Earlier this year, there was controversy over the appointment of Prof Malone’s successor as master, Prof Sean Daly, ahead of two women candidates. Critics pointed to a gender imbalance on the selection board, the presence of Malone on the interview board and the fact that the two men were in a business partnership together.
Could the appointment have been handled better?
“No, I think things were handled completely in compliance with all standards that exist,” he responds. “The mastership of a maternity hospital is a very unusual position. You can’t compare it to the business world. In the business world when the CEO leaves, they’re gone. In almost all cases, the master actually stays on in practice in the hospital. In all three Dublin maternity hospitals, masters participate in the interview because they have walked the walk and can give great insight as to what you need in a master.”
As for the gender imbalance on the interview panel, this occurred because people were there in a representative capacity, he says. “So, for example, they had the [male] president of the Royal College of Obstetricians and Gynaecologists but six months later, that person was a female,” says Malone. “It was a unanimous appointment. The four women who sat in that room unanimously backed it and no one made any concern about the gender profile.”
He says he was upset by the implication that the Rotunda was not supportive of women in leadership. Three of the last four chairs of the hospital were women, he points out, as are many heads of departments.
As for his business relationship with Prof Daly, he says this was no more than sharing private rooms together.
“That’s all it is. Doctors the length and breath of this country do that. We just happen to rent the same rooms together. There’s a lot less to this than meets the eye, but we were attuned to the potential optics. That was declared as a conflict in advance.”
This was evaluated by the chair and mitigation proposed, he says, and he was then invited to sit on the interview panel “completely in compliance with best practice”.
The Covid-19 pandemic was the biggest challenge over the past seven years. Malone freely acknowledges the hospital “got it in the neck” over visiting restrictions during the pandemic and accepts they caused hardship, but says it had little choice.
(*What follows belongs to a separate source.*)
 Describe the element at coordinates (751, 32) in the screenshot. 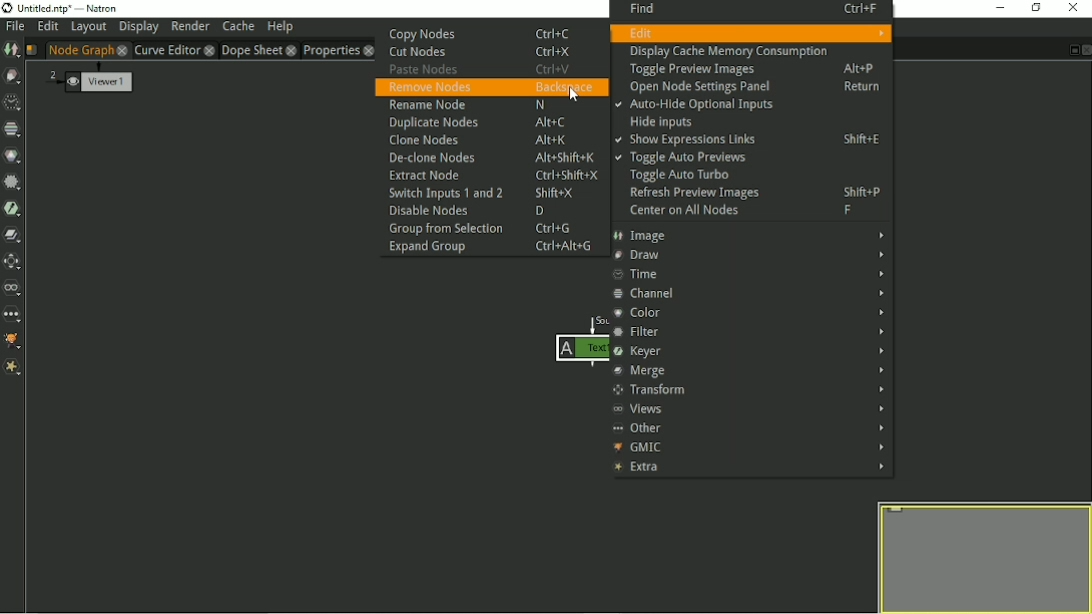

“With the volume of people coming through our doors and our uniquely limited physical infrastructure, there was no way we could look people in the eye and say, we can keep you safe and healthy, with 20 or 30 visitors in the room with you.”
The lowlight of his seven years was last year’s cyberattack on the hospital’s IT systems. “Just think of someone sitting in their darkened basement somewhere and deciding to lock down the healthcare infrastructure of a hospital for ransom. That’s as low as it gets to me.”